**Task instructions**: Turn everything from the start of the entries down to the line containing "This screenshot has", both ends included, into a numbered list that skips blank lines and leaves out the pictures.

**Data for the task**:
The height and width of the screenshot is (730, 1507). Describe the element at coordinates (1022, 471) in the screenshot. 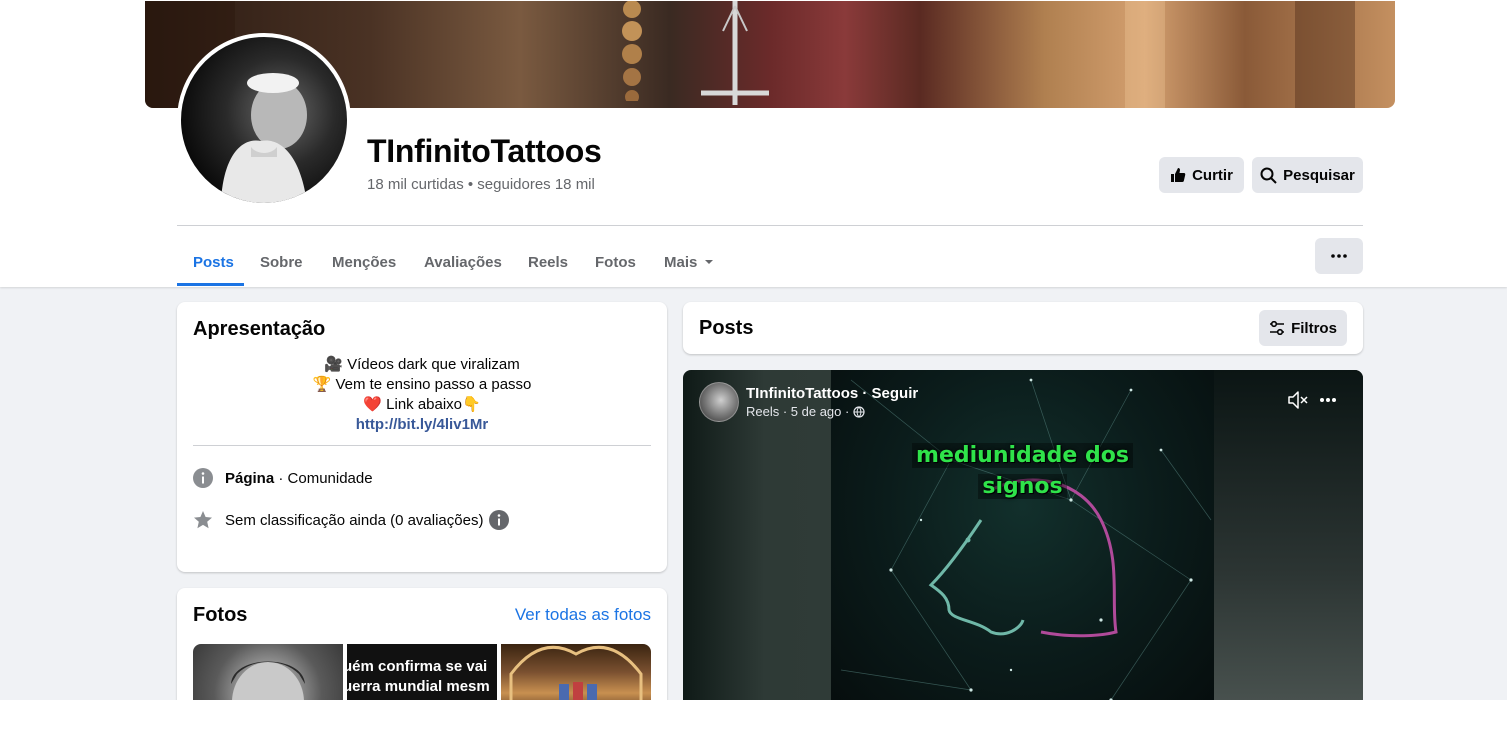

I see `reel-caption: mediunidade dos signos` at that location.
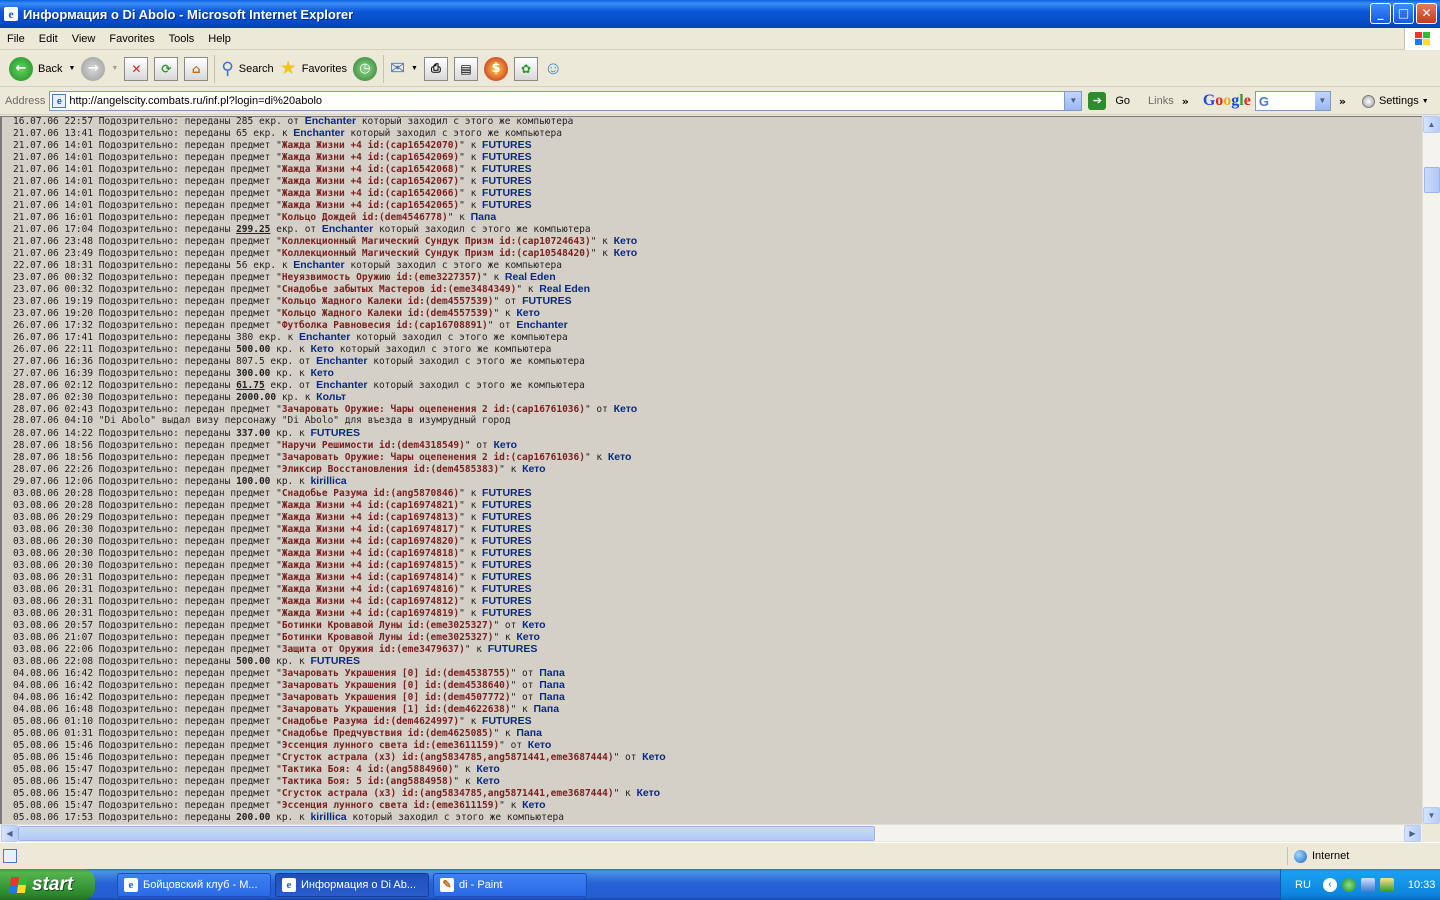 This screenshot has height=900, width=1440. I want to click on horizontal-scrollbar: ◀ ▶, so click(711, 833).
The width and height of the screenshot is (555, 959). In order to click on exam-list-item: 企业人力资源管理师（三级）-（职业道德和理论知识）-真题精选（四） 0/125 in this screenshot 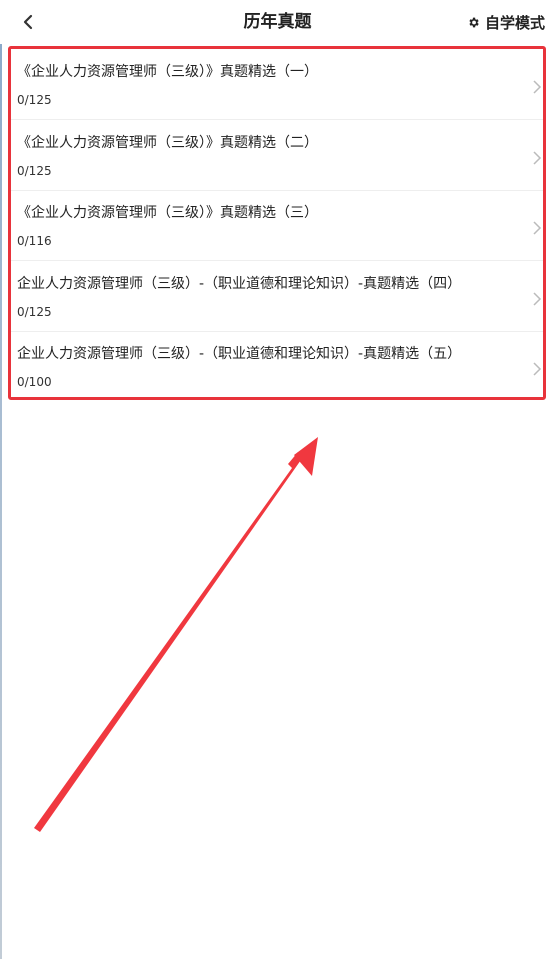, I will do `click(277, 296)`.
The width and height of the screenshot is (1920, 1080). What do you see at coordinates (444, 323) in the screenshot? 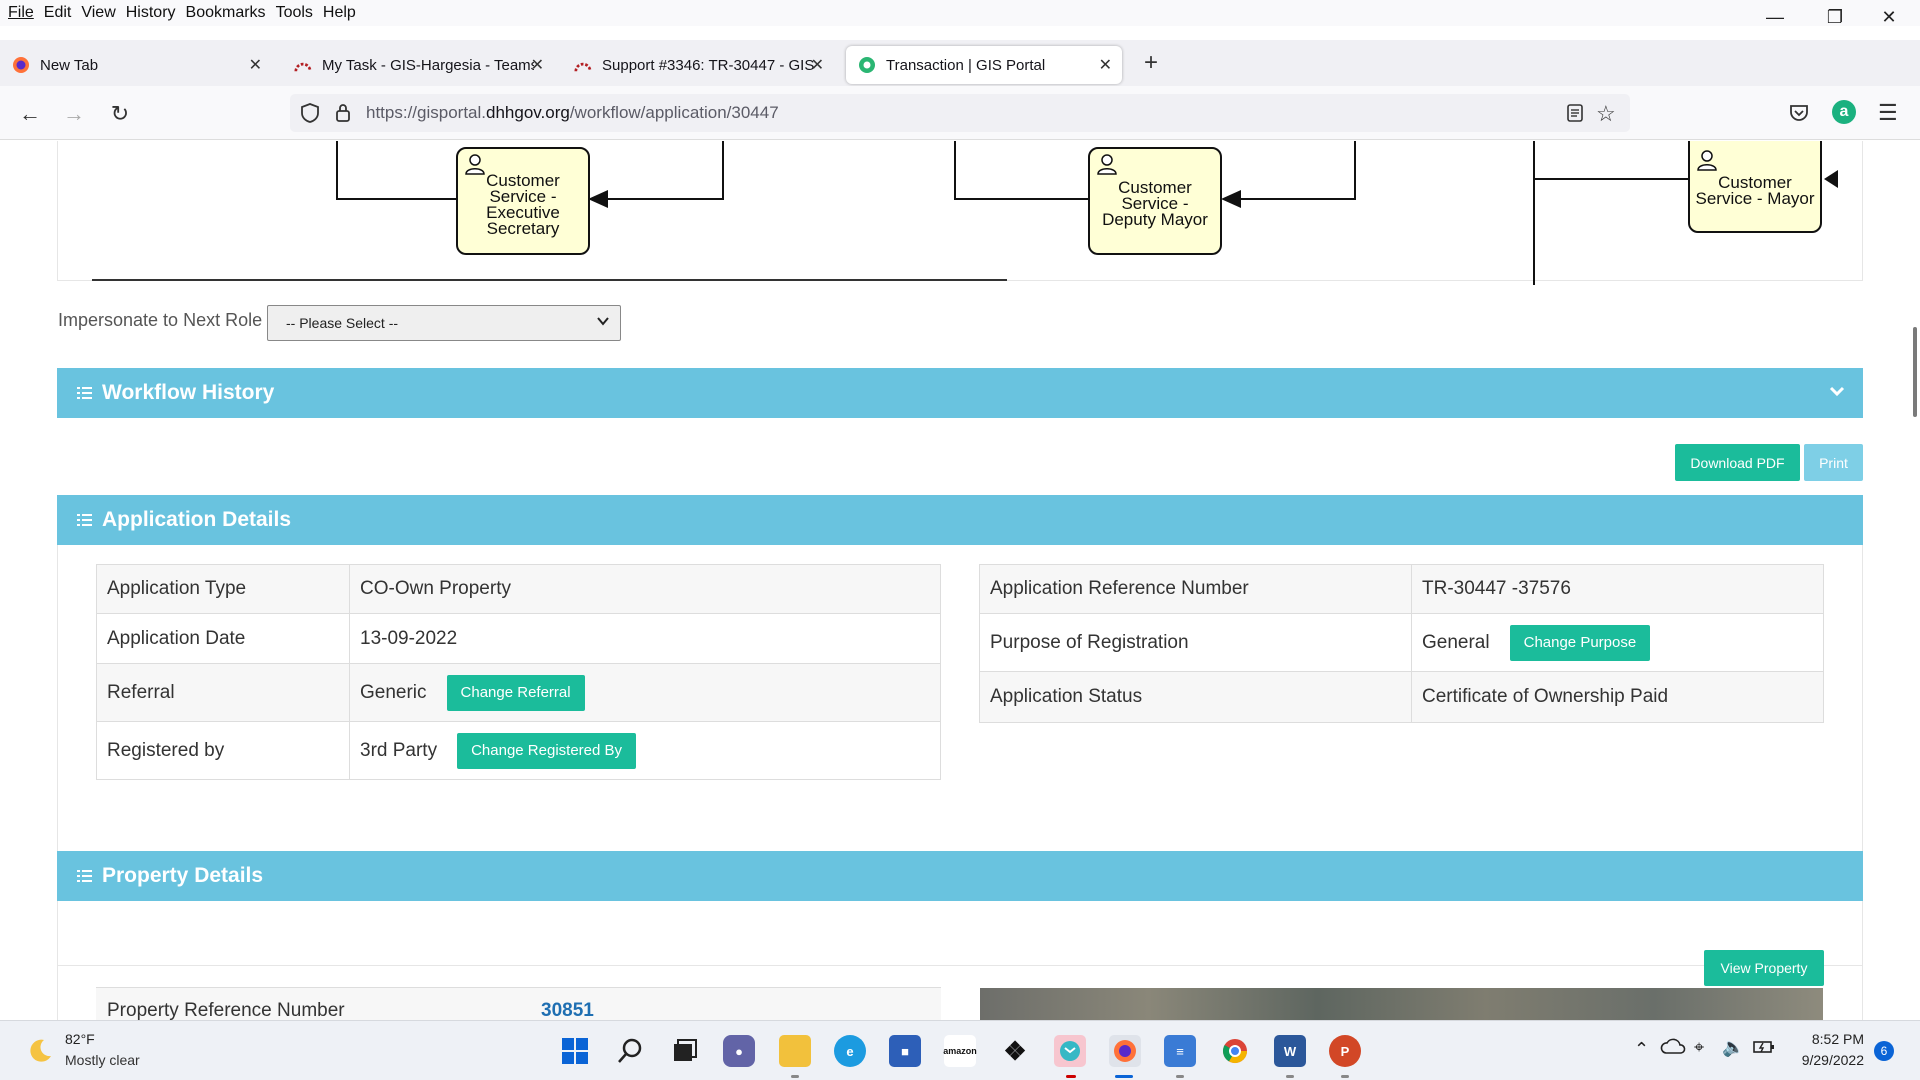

**Answer space**:
1. The height and width of the screenshot is (730, 1507). Describe the element at coordinates (1022, 471) in the screenshot. 
2. I see `reel-caption: mediunidade dos signos` at that location.
3.  This screenshot has height=900, width=1440. I want to click on horizontal-scrollbar: ◀ ▶, so click(711, 833).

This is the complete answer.